§ The problem
Scan the data. Collect each line that contains the word "Óculos".

§ Data for this task

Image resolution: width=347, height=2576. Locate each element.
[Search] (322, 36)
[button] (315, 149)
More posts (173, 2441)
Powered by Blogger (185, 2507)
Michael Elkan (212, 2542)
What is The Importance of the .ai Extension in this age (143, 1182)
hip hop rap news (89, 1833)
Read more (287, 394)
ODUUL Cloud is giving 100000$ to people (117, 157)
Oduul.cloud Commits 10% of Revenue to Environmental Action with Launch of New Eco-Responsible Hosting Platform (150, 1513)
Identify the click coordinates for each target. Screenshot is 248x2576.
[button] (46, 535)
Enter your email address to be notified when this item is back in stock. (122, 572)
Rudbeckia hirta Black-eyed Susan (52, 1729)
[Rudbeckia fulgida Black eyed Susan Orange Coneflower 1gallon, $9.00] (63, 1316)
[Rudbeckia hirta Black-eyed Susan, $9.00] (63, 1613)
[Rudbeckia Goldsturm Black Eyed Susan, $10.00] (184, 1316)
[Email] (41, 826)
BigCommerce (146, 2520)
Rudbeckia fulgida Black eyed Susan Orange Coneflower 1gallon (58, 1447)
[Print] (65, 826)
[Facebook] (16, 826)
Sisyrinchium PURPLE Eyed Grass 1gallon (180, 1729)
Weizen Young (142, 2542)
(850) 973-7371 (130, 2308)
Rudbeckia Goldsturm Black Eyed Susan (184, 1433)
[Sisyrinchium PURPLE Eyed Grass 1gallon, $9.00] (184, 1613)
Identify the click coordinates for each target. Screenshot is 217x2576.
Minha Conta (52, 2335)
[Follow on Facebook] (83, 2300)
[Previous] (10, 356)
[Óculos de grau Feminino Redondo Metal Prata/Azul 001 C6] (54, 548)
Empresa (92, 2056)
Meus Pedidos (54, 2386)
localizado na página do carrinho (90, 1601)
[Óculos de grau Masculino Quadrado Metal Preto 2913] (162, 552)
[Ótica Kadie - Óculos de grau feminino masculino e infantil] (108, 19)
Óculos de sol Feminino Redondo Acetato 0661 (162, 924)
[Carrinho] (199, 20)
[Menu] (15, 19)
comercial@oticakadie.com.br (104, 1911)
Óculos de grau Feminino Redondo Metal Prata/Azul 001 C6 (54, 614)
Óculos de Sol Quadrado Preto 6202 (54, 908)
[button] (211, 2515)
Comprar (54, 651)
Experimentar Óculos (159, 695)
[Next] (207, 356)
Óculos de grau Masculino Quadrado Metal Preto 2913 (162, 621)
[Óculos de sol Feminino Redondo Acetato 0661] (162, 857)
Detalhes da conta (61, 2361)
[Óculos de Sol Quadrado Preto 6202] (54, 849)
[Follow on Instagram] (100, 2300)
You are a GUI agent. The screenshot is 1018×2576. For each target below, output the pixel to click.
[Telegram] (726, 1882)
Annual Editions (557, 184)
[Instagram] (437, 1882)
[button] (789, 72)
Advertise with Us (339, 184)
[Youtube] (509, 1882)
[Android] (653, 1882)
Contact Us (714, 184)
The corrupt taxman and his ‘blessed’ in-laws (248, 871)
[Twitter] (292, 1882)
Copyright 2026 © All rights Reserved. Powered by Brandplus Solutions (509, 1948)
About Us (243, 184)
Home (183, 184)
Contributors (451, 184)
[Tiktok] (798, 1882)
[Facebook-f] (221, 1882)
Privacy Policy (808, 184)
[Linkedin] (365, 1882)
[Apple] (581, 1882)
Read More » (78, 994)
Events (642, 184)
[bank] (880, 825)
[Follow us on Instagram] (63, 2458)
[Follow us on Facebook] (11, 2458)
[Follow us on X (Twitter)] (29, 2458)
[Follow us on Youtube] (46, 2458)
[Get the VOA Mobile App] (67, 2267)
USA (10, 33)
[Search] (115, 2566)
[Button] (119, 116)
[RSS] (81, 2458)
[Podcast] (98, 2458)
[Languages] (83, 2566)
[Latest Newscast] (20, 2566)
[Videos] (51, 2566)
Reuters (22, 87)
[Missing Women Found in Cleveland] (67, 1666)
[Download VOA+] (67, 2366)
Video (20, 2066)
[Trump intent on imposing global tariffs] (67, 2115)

§ Response for this exercise
[Óculos de grau Feminino Redondo Metal Prata/Azul 001 C6] (54, 548)
[Óculos de grau Masculino Quadrado Metal Preto 2913] (162, 552)
[Ótica Kadie - Óculos de grau feminino masculino e infantil] (108, 19)
Óculos de sol Feminino Redondo Acetato 0661 (162, 924)
Óculos de grau Feminino Redondo Metal Prata/Azul 001 C6 (54, 614)
Óculos de Sol Quadrado Preto 6202 (54, 908)
Experimentar Óculos (159, 695)
Óculos de grau Masculino Quadrado Metal Preto 2913 (162, 621)
[Óculos de sol Feminino Redondo Acetato 0661] (162, 857)
[Óculos de Sol Quadrado Preto 6202] (54, 849)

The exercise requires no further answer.